The human powered beer delivery system is a unique but a very sustainable practice. Along with minimizing power use, the restaurant gets locally sourced food. The combination of sustainable and eco-friendly practices, allow 7 Devils to be an official Ocean Friendly Restaurant through the Surf Rider Foundation.

“To be an ocean friendly restaurant, you have to check off all these things off the list,” said Pollard. “One is that you are not sending things home in Styrofoam, you’re not using plastic straws, you’re not using single use plastic bags. You are trying to source locally as much as possible. I think you have to do seven out of the ten requirements and I think we are at nine.”

According to Pollard, there are only two ocean friendly restaurants in Coos Bay right now. One being 7 Devils and the other, their neighbor, Nosters Kitchen. There are nine of these ocean restaurants in Oregon, with the other seven being located in Portland.

The backstory of 7 Devils Brewing Co.

“One of these days I’ll start a brewery,” said Co-owner and CEO of 7 Devil’s Brewing Company, Annie Pollard. “Then a decade went by and no one did.”

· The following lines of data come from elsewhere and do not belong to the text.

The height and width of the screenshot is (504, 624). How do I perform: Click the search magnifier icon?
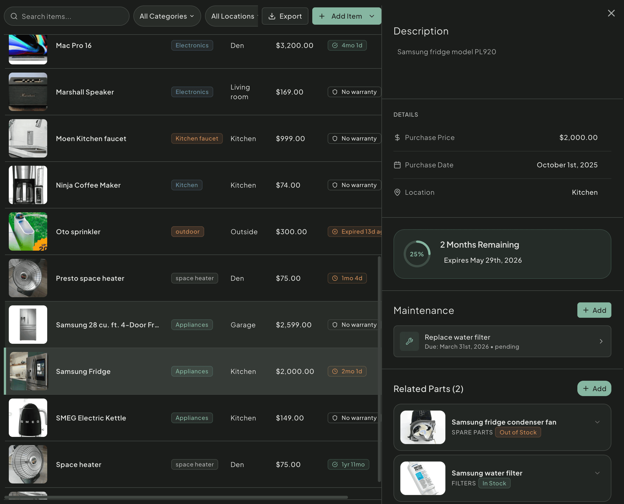coord(14,16)
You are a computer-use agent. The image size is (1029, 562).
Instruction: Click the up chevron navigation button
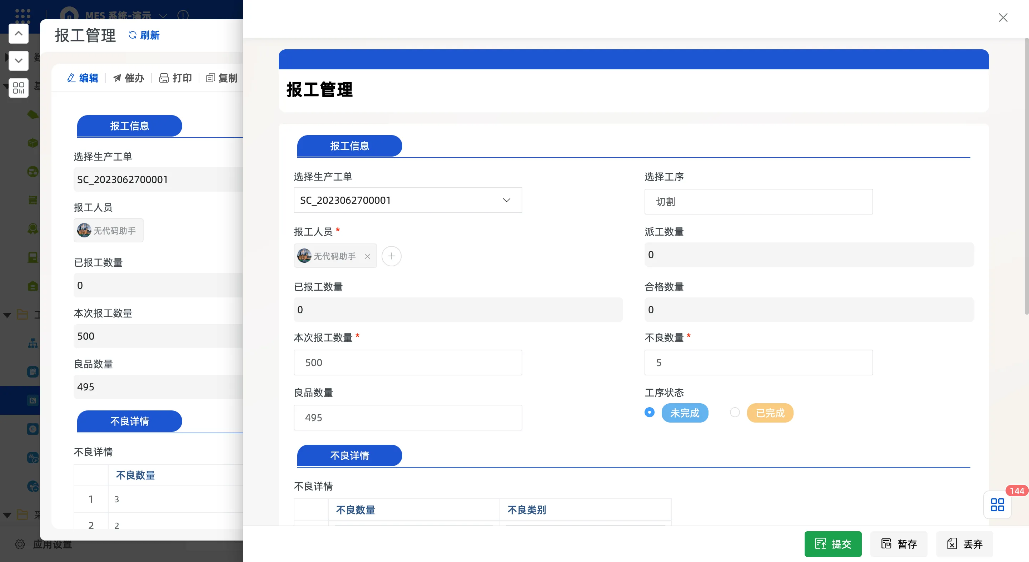point(18,34)
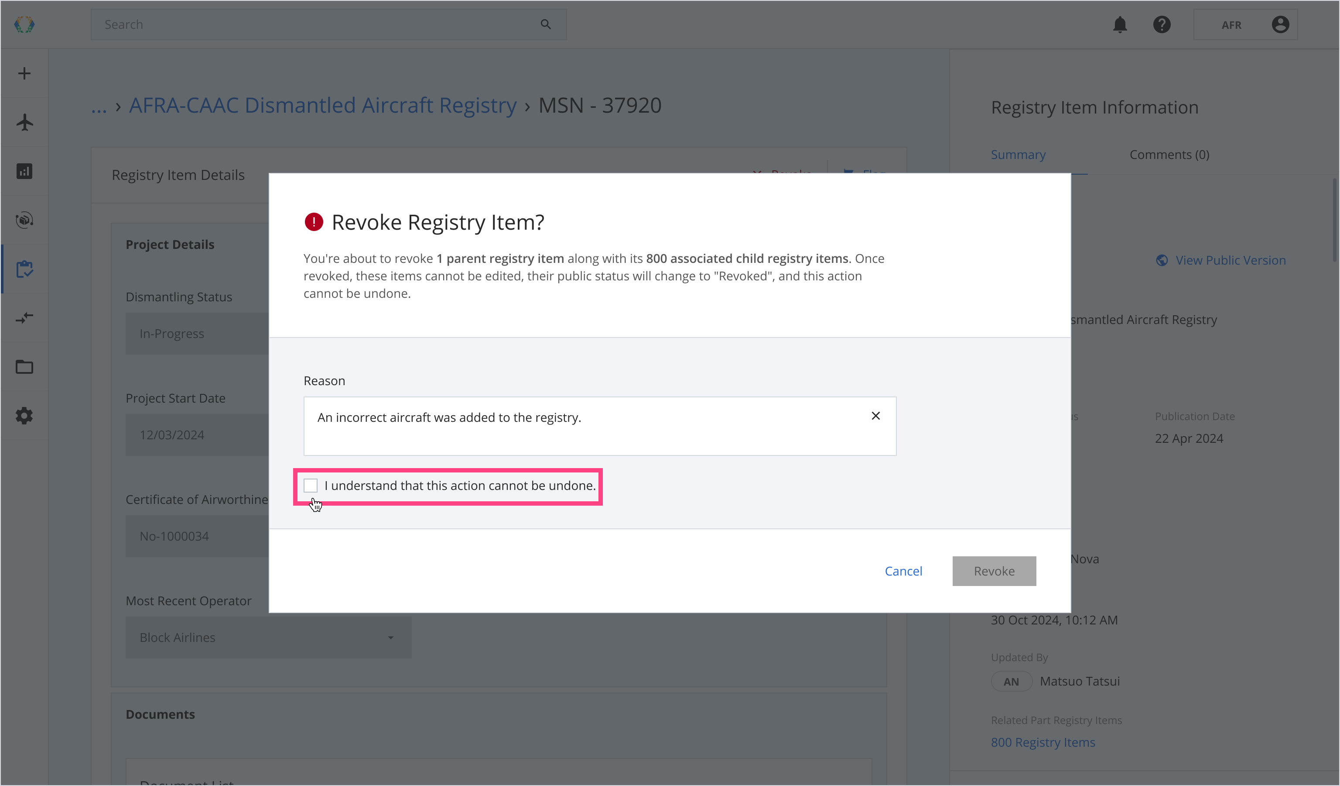Open the bar chart reports icon

tap(24, 171)
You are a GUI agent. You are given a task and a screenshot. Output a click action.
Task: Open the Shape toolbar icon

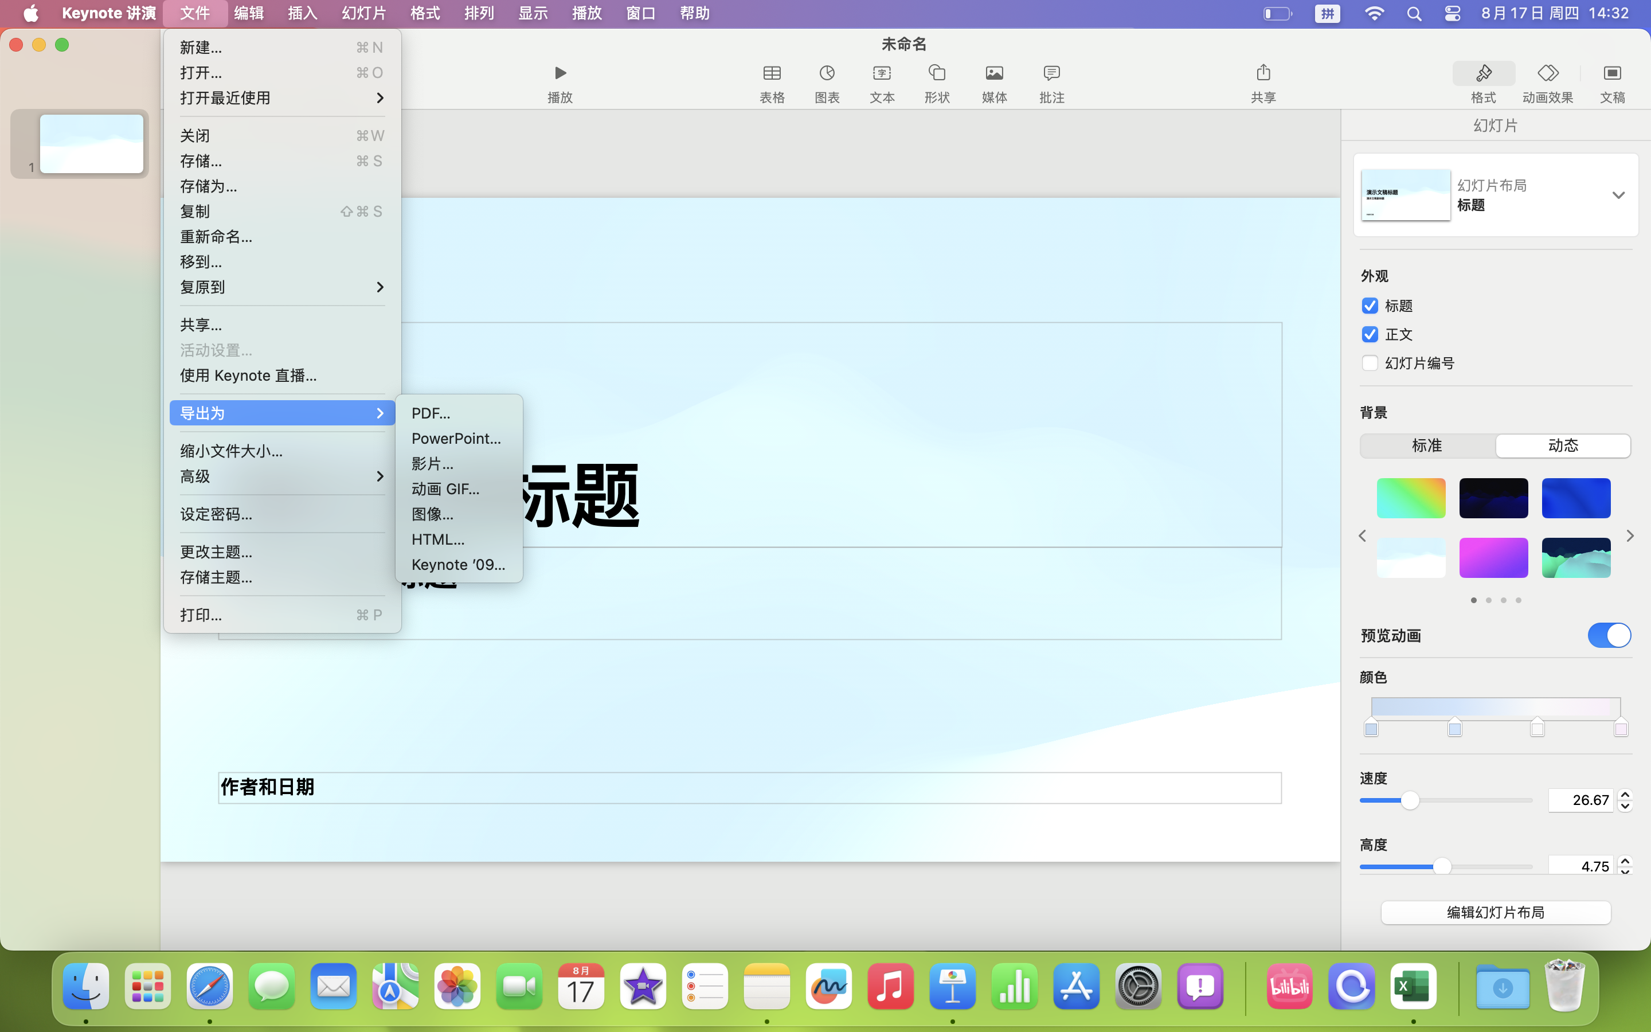point(937,74)
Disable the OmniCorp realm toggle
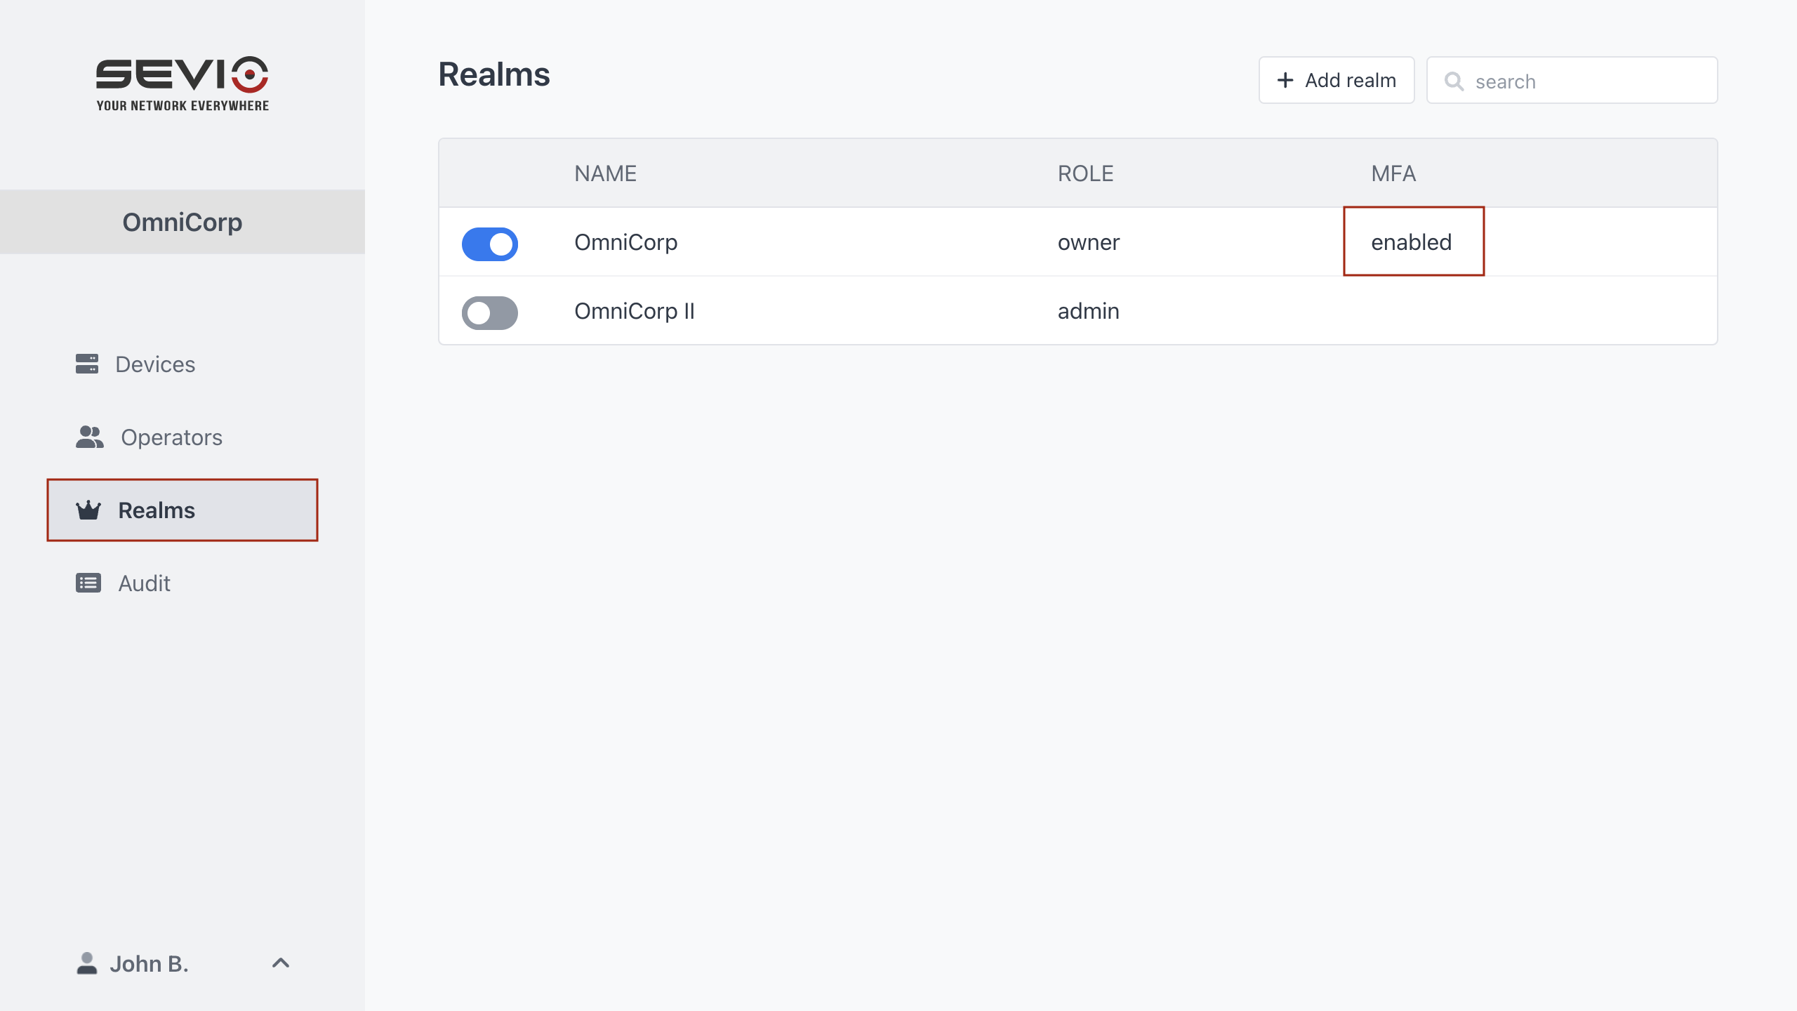1797x1011 pixels. (489, 244)
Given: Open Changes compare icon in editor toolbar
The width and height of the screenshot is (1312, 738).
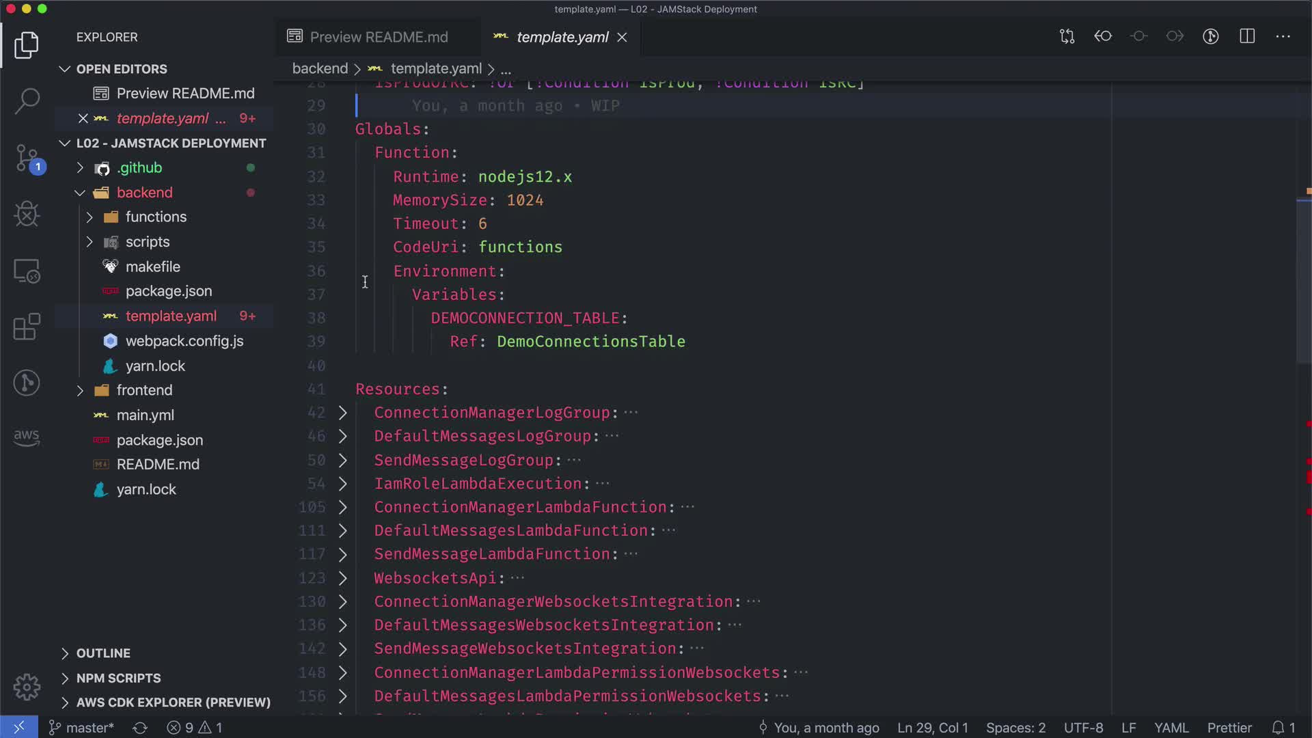Looking at the screenshot, I should point(1067,36).
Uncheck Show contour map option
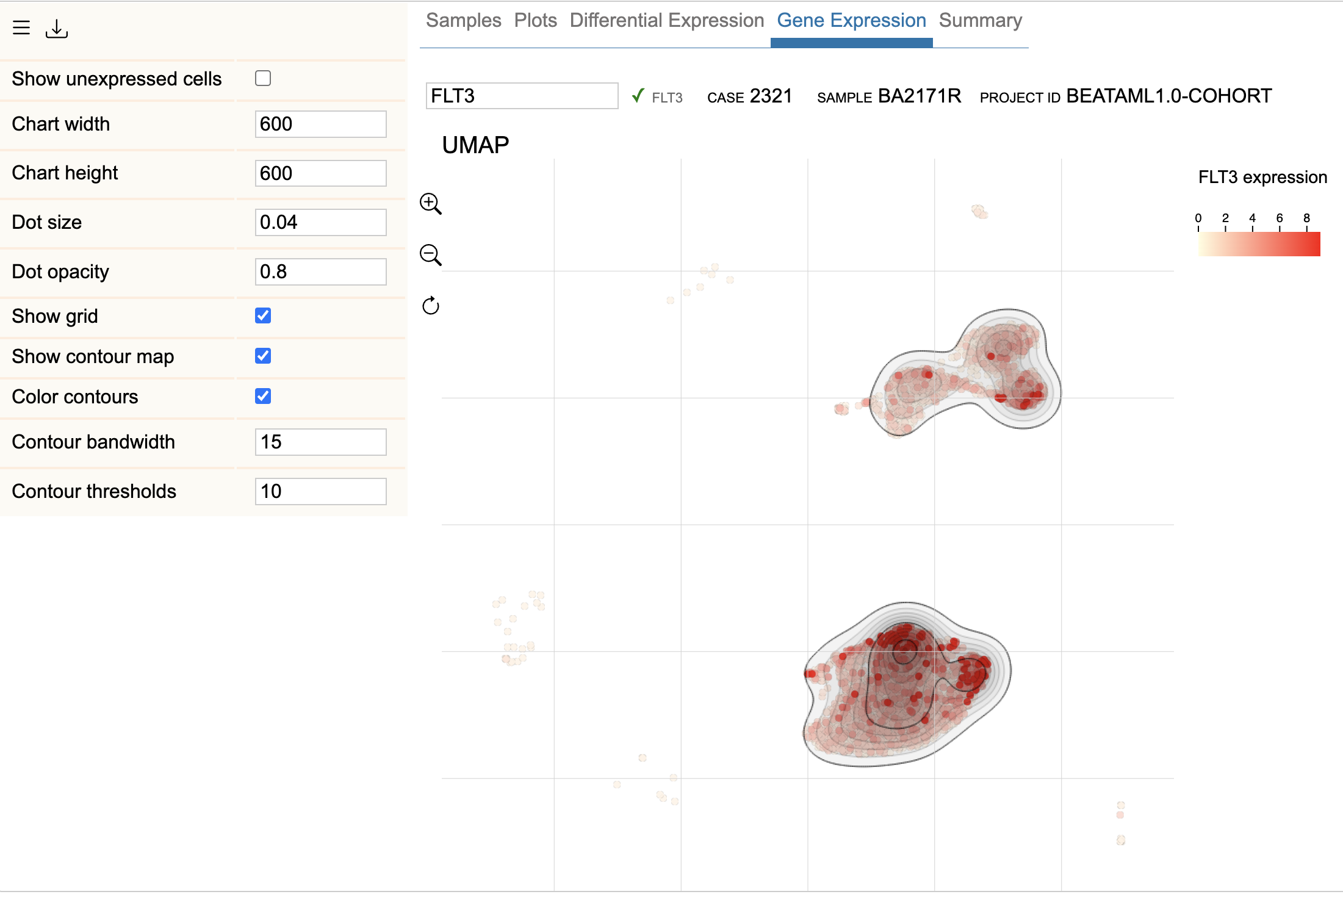Viewport: 1343px width, 897px height. click(263, 356)
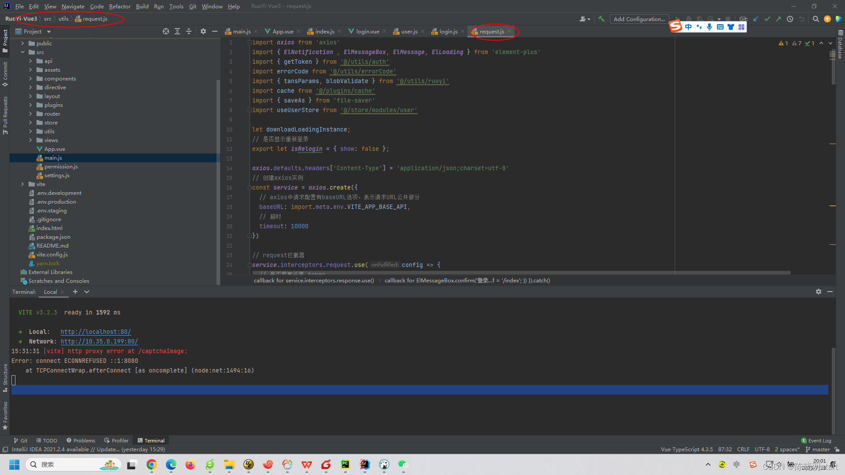Add a new terminal session tab
845x475 pixels.
pos(75,292)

Entrepreneur or biologist? Actually, Pollard is both. She moved to Coos Bay, Ore. in 2003 to do research at the Charleston Oregon Institute of Marine Biology. Her science education allowed her to spend her winters in Antarctica and summers in the States. However, this lifestyle wasn’t suitable for family life and after a decade of living in Coos Bay with her husband, Carmen Matthews she decided to think about a career change. At the time the couple was brewing small batches in their garage. Pollard’s science background definitely contributed to their beer’s success but her and her husband have always loved brewing and drinking beer.

Owners of 7 Devils Brewing Co. Left: Annie Pollard Right: Carmen Matthews

“Carmen is very well-rooted in this community,” said Pollard. “Everybody knew Carmen.”

In fact, according to Pollard, Matthew was the Regional Manager of Dutch Bros in which she identifies as one of the main contributors to their success as a brewing company. His connection with the community allowed a lot of opportunity and support to follow his dreams.

“When we finally made the call that this is what we were going to do,” said Pollard. “We started brewing on a larger scale in our garage. Instead of doing just homebrews, we actually bought a pretty significant home brew system. We were brewing 30 gallons at a time.”

Using all grain, the couple started their recipe development. This left a byproduct of a significant amount of beer that they couldn’t drink or sell, so instead they invited everyone over to fill up their growlers in exchange for critiques. At the same time, they were also looking for funding sources and a location to start their business.

“A friend of ours, David Ford, owned the building,” said Pollard. “He knew we were looking for a spot and he asked us if we’d partner with him.”

The building located on S. 2ndstreet is almost a completely different building than what is was years ago. According to Pollard, the building was just a shell with good walls but terrible floors and when they drilled underneath they could see the tide coming in and out. In fact, the whole down-town area is built on dredge soil, an area that used to be a marsh field and a part of the bay. All of that area needed to be filled in along with a lot of other cosmetic repairs. Then, within three years, in 2013, 7 Devils Public House opened their doors at 247 S. 2ndSt in Coos Bay, Ore.